[The task] Pick out each line of the records that includes the string "height", and copy it.

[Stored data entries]
>>

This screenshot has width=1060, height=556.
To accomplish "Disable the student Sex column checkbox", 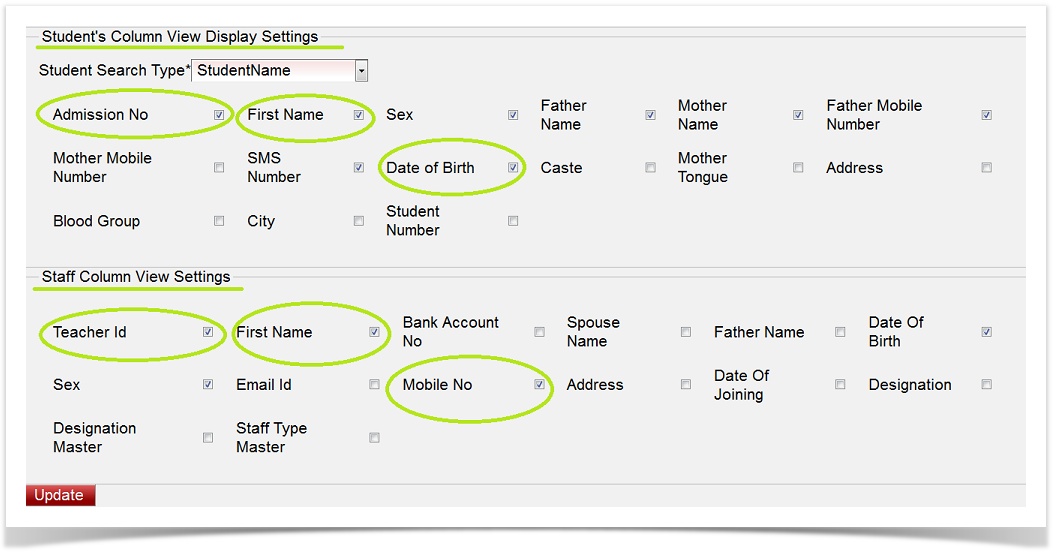I will pos(513,115).
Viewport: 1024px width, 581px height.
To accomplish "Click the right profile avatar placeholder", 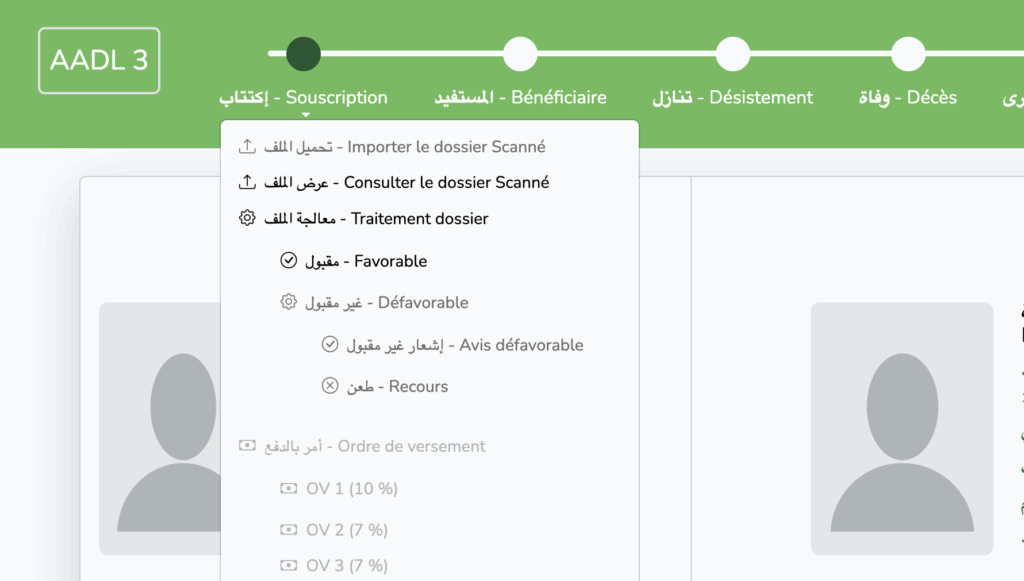I will click(902, 428).
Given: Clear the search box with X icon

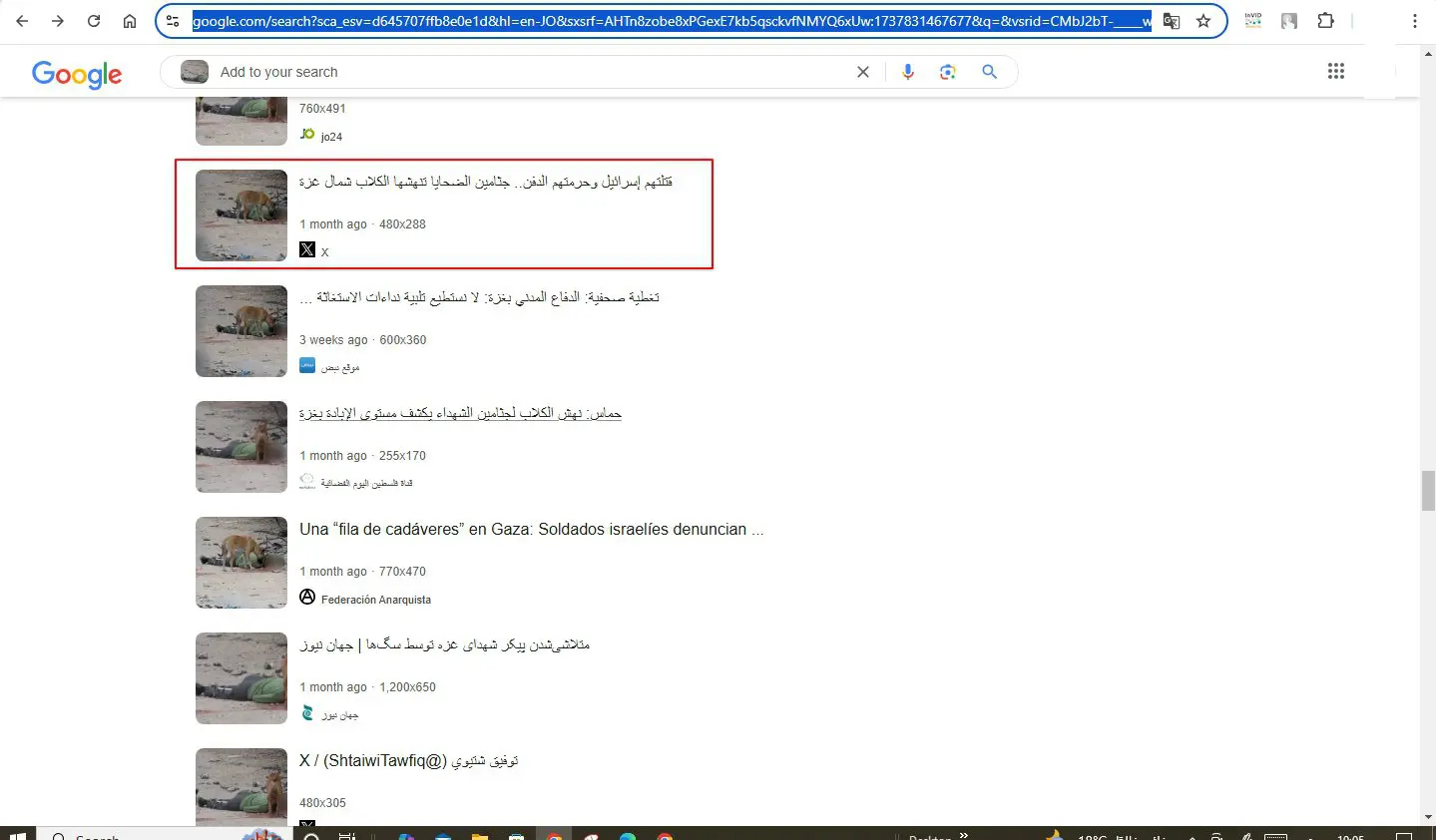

<<

[Response to this exercise]
This screenshot has width=1060, height=556.
Viewport: 1024px width, 581px height.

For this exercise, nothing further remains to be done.